Posted on 01/08/2007 9:31:10 AM PST by Mike Bates
Bill Clinton was back on CNN on World AIDS Day being portrayed as an expert on how to stop AIDS. It shows how the media will not let any of Clinton's sex scandals interfere with his public rehabilitation. The Clinton answer, which is quite unique, is to use an international airline tax to buy more anti-AIDS drugs of dubious value.
The U.N.-backed Unitaid agency is using the proceeds from a global airline tax to pay the Clinton Foundation to buy and distribute the drugs. They don't tell you that the drugs are toxic and can kill, or that they may cause the AIDS virus to mutate, making the disease even more deadly. In other words, it's not an issue that the Clinton plan could make the problem worse.
One of the key players in this scheme is Ira Magaziner, who was Hillary Clinton's point man when she tried to foist socialized medicine on the American people in the first Clinton term. Magaziner is running the Clinton Foundation's anti-AIDS program and helping Unitaid manage the spending of global tax revenue.
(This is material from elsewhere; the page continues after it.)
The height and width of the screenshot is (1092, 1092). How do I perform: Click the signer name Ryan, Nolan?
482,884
So far, the international airline tax has not been implemented by the U.S. But the new Democratic Congress may see this as something viable.
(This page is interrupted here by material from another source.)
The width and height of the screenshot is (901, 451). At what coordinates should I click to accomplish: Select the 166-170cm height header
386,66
If all of this is new to you, consider yourself a victim of a media that refuses to tell the truth about political exploitation of a disease that, so far, has taken over $200 billion in federal revenue from U.S. taxpayers. Meanwhile, diseases that affect far more people, like Alzheimers and heart disease, get far fewer federal dollars for research, development and treatment purposes.
If you have AIDS, you are taken care of through the Ryan White Act, a massive federal program named after an innocent victim of AIDS. . ..
(Excerpt) Read more at aim.org ...
There are more than a dozen agents in 4 major classes that are used to treat HIV...all have side effects like other drugs, some worse then others. This guy is just misinformed.
Thanks, Pharmboy.
Drugs that still work well in Africa may be essentially worthless in San Francisco or London. Also, any drug of "dubious" value is quickly replaced by a better one. So again, I do not know what he is referring to. The treatment of HIV/AIDS with antiviral agents is a complex story, but great advances in its treatment have been made by the pharma industry, an imperfect industry to be sure, and one in which I play a small role.
Bill may not know how to stop STDs, but he may collect them. You know, sorta like stamps.